A similarity test is applicable if you just want to see how similar they are "overall".

What CNN does nicely is sampling (by panels): Can you do something similar? Can you then think a way of indexing? You can index the panels and compare from there. Things I have also seen used is hashing, in the same idea.

Then you can try to find a branch-and-bound search algorithm over the sampled panels/hashes which would be more efficient that comparing all images one by one. That, assuming that similarity has to do with the way the image is displayed (eg. position).

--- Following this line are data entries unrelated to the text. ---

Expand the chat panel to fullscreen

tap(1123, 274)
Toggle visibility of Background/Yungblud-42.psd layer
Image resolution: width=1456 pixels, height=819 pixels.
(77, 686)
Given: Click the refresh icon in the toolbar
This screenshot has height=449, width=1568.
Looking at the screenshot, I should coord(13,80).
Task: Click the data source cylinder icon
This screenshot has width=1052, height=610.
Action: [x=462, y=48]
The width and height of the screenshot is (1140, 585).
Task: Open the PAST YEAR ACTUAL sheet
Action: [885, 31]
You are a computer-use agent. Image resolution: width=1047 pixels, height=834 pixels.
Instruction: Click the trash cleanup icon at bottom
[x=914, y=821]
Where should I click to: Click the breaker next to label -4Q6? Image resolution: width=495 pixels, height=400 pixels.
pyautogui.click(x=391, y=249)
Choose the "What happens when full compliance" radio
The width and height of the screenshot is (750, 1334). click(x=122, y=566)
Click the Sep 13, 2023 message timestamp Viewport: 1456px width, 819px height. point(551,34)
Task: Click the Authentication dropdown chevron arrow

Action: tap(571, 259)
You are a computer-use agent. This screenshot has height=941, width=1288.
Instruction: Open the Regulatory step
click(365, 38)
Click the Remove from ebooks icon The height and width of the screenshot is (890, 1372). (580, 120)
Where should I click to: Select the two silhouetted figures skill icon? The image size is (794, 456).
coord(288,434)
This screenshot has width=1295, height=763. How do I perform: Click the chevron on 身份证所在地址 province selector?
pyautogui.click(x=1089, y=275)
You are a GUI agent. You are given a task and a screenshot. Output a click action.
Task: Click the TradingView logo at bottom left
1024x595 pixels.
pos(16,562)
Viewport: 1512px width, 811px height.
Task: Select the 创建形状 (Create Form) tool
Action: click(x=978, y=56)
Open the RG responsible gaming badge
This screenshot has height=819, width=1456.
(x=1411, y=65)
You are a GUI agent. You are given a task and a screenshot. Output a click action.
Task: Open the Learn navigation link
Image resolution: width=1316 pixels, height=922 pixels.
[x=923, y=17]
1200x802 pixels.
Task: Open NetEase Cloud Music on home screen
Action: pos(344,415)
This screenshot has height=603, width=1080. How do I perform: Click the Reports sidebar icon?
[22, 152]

An indexed branch-and-bound algo is also "parallelizable".

Just an idea.

evaristoc
@evaristoc
Jan 13 12:12
It would be interesting to understand what you mean by "similarity" in this case though.
evaristoc
@evaristoc
Jan 13 12:21

People:

I recently wrote an article for fCC Medium:
https://medium.com/me/stats/post/71875ab184ee

Hope to hear your views?

Alice Jiang
@becausealice2
Jan 13 16:37
@pdurbin absolutely! I'm sorry, I thought I replied to this earlier :joy:
Alice Jiang
@becausealice2
Jan 13 17:15
@evaristoc The link is broken for those of us who aren't you. The link should be https://medium.com/post/71875ab184ee
Also, have you become a JS AR dev, now?
Did we lose you? D:
Philip Durbin
@pdurbin
Jan 13 17:21
@becausealice2 no problem. Did you decide if you're coming t DataFest or not?
Alice Jiang
@becausealice2
Jan 13 18:54
I couldn't reschedule my appointment for the 23rd but I signed up to be on a waitlist to be there the 22nd
I wont have a computer, but I remember better when I write by hand anyways.
Philip Durbin
@pdurbin
Jan 13 18:55
I'm sure you can just show up. You'll find a seat.
Alice Jiang
@becausealice2
Jan 13 19:51
:+1:
Alice Jiang
@becausealice2
Jan 13 20:38
Anyone here know SPSS and how to export to CSV without randomly selected observations' features wrapping around and becoming inconsistent new observations?